# Kennel Runs



## Mike Peters-labguy23 (Feb 9, 2003)

I am in the market for new Kennel runs. I have a 10 month old that is destroying the chain link ones I have. They are like the ones you can buy at Home Depot. 

I know Priefert kennels are very good. My question is have any of you had good luck with anything else. I am looking for 5X10 or 6X12 6ft high. I need 3 runs total. 

I have been looking at the options plus kennels specifically the silver series, let me know what you think. www.optionspluskennels.com 

Thanks for your help in advance,
Mike Peters


----------



## Don Smith (Mar 23, 2004)

The problem with many of the prefab chain link kennel panels available at the big chain stores, e.g. Home Depot, Tractor Supply, etc. is that the gauge wire used for the chain link is too thin - typically 11 gauge. My kennels are made of 9 gauge chain link wire and are still in excellent condition after 30 years. On rare occasion I have had a dog work a panel so much that he breaks the aluminum tie down used to lash the chain link to the pipe frame. When that happens, I just replace the aluminum tie - available at any hardware store. I'd suggest checking with local fencing companies. Not uncommonly, they make kennel panels; usually of heavier gauge (e.g. 9 ga) wire. That's where I got mine many years ago.


----------



## 2labs (Dec 10, 2003)

Check with Horst Kennel Co out of Colorado. They made a very nice, heavy duty panel.


----------



## roxie (Oct 23, 2003)

www.horstcompany.com


----------



## J Fleming (Oct 13, 2004)

*kennels*

I have four of the Magnum Kennels made by Behlen Manufacturing. You can purchase them at the farm and tractor supply stores, some Ace Hardwares and at the Co-op. They are very similar to the Priefert but have an extra supprt bar on the 10ft. span. I think they are a little cheaper in price too, not quality. Powder coated as well. I have 2 dogs that would eat through my chain link in one days time and have not put a scratch on these.  

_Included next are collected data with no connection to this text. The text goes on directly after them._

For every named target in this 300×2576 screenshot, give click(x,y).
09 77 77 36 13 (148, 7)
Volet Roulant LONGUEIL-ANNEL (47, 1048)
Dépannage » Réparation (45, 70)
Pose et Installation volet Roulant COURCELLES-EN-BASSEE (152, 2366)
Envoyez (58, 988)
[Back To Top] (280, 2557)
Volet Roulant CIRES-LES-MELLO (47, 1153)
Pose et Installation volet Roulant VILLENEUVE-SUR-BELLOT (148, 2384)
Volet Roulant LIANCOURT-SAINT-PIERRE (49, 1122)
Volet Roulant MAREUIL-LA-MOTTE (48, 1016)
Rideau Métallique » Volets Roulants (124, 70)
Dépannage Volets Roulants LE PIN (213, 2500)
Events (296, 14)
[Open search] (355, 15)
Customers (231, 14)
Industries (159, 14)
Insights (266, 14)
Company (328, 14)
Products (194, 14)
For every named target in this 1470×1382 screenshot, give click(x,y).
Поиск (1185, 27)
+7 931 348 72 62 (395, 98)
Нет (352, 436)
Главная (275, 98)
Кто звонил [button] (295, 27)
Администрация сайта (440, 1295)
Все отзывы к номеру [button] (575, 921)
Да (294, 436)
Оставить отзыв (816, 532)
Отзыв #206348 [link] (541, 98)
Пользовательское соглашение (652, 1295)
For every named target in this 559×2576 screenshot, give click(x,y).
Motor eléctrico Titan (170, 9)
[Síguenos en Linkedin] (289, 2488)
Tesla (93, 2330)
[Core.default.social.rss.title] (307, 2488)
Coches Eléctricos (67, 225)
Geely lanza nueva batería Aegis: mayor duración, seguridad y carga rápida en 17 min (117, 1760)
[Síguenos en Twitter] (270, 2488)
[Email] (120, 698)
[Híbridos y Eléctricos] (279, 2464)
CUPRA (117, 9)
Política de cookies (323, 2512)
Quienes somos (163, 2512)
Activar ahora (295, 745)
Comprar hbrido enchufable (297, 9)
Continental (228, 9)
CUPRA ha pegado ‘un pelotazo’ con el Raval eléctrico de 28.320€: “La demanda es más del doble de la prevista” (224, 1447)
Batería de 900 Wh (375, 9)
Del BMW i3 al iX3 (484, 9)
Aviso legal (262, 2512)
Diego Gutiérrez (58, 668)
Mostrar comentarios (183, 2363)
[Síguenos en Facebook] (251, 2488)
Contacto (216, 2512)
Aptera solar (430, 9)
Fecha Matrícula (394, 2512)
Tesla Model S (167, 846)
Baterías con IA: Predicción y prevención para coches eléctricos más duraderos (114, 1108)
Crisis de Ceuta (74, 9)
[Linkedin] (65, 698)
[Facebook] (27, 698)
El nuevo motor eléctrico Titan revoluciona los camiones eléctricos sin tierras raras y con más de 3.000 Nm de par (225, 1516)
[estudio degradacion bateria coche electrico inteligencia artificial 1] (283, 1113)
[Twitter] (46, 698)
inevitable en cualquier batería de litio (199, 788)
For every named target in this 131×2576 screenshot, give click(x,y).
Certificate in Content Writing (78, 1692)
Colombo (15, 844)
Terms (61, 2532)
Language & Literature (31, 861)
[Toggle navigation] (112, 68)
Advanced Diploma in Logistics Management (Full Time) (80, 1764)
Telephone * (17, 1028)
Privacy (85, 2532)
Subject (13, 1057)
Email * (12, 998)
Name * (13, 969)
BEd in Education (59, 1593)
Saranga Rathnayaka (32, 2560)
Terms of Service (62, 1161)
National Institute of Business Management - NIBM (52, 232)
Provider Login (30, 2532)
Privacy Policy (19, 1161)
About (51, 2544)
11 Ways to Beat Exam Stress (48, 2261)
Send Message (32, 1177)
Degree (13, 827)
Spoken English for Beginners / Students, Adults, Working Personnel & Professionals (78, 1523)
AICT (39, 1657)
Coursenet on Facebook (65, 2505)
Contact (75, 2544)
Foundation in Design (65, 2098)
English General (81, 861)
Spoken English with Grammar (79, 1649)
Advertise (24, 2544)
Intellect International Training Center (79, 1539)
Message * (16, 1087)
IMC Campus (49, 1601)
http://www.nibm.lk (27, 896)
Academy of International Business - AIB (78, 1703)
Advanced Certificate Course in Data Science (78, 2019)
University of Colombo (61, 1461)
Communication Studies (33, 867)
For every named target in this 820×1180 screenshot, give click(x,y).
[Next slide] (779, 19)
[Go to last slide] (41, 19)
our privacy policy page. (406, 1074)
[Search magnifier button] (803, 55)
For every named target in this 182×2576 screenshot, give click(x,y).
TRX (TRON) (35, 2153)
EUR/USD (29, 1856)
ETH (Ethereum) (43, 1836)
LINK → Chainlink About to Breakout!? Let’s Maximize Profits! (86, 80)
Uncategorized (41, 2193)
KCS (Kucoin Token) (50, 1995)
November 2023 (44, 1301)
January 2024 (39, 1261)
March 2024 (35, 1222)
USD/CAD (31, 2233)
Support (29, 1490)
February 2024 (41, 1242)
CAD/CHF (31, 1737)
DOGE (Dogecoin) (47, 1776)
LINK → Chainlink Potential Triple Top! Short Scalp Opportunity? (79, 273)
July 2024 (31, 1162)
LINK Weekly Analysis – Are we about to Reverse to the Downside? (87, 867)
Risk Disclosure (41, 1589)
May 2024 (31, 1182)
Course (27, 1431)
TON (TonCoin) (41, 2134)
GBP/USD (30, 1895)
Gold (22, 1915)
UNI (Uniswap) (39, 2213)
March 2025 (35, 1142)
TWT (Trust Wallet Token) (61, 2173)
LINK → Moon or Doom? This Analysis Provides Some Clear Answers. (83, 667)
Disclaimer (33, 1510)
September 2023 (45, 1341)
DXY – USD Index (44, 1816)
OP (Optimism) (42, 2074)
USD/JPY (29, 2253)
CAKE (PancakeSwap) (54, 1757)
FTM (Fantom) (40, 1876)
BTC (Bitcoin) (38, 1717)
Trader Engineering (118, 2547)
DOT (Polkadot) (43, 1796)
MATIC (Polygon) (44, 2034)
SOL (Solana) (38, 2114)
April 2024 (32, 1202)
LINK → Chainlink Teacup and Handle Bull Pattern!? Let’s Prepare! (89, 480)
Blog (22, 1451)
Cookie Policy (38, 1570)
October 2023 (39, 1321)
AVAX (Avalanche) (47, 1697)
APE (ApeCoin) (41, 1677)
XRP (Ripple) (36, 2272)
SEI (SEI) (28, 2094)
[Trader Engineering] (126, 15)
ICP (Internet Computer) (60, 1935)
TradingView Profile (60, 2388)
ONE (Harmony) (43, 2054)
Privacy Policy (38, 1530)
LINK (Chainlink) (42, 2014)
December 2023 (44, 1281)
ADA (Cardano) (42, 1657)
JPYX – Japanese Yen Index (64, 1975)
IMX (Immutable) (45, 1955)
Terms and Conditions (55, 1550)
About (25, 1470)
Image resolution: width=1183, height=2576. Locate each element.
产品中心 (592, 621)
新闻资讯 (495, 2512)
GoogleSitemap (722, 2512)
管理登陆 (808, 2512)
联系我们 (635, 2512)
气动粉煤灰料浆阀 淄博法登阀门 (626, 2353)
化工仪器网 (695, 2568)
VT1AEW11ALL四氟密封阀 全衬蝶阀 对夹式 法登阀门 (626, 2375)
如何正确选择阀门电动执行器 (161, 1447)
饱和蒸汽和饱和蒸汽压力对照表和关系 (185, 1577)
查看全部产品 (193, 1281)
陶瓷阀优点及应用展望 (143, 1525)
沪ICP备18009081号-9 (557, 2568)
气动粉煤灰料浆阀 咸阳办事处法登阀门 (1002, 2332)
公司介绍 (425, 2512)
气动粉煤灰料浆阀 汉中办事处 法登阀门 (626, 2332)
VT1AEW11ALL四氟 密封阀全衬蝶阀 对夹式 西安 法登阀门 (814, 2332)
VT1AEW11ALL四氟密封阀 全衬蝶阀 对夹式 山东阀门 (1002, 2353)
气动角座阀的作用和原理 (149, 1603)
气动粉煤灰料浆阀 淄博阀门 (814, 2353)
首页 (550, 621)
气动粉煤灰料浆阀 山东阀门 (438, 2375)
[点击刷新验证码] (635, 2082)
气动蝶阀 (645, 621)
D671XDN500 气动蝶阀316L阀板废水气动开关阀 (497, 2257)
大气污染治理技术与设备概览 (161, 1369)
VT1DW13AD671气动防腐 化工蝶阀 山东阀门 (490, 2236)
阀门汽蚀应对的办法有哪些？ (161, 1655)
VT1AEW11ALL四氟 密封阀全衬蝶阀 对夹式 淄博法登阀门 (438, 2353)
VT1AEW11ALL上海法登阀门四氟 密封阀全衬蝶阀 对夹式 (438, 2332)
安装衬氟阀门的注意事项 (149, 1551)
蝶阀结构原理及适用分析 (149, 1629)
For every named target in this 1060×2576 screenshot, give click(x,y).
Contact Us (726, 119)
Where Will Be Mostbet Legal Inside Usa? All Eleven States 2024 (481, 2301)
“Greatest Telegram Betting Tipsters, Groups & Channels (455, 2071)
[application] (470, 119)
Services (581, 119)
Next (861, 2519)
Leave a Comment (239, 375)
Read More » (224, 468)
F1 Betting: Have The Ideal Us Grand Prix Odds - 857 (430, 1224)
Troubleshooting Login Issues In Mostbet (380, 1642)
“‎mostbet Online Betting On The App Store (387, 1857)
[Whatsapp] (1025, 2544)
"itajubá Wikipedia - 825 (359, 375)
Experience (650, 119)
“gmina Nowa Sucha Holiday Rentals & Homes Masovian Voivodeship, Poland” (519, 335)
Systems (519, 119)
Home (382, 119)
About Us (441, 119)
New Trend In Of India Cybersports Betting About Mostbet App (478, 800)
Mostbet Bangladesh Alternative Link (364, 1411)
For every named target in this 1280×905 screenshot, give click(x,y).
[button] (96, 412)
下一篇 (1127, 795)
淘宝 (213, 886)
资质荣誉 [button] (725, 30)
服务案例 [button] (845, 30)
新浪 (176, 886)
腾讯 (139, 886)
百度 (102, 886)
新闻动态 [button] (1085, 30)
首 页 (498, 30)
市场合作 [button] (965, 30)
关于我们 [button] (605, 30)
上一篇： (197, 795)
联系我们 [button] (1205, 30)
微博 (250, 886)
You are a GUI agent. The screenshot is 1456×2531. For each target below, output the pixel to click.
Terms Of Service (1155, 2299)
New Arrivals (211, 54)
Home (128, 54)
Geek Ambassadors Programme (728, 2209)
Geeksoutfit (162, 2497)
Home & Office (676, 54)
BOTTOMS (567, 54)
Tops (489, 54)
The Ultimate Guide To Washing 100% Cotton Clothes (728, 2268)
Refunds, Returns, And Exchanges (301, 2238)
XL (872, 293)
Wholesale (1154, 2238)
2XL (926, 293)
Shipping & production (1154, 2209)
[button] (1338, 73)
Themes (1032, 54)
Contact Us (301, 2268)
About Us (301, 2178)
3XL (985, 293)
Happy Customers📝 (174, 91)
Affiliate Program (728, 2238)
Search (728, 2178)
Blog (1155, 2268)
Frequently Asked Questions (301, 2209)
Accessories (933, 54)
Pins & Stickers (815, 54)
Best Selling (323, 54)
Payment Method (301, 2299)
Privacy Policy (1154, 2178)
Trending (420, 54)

http://www.behlencountry.com/

Let me know if you have any other questions abouth them.


----------



## FOM (Jan 17, 2003)

Mike Peters-labguy23 said:


> I am in the market for new Kennel runs. I have a 10 month old that is destroying the chain link ones I have. They are like the ones you can buy at Home Depot.
> 
> I know Priefert kennels are very good. My question is have any of you had good luck with anything else. I am looking for 5X10 or 6X12 6ft high. I need 3 runs total.
> 
> ...


Did you ever go with the options plus kennels? If so what do you think?

FOM


----------



## Guest (Oct 8, 2005)

*New Chainlink*

I had the same problem with my chainlink kennel. The pup just destroyed the thin chainlink. I just went back to Home Depot and bought a heavy gauge roll of chainlink. 

Take the chainlink out of the kennel frame, cut the heavier chainlink to fit and install with with hose clamps.

Worked great for me and way cheaper than buying another kennel.

CarBiz


----------



## Guest (Oct 11, 2005)

Phillips Fence Co. in Lake Village, Arkansas. Best kennels I have ever owned. Mine were bought in 1979 and I am still using them today without ever having to repair them. I will add more this month and I will get them from Phillips.


----------



## Polock (Jan 6, 2003)

Mason Kennels are the only way to go. They're located in Ohio.
Make kennels with panel wall for cross contamination control.
I had mine foe 15 years and they're still like new. www.masonco.com

Dan


----------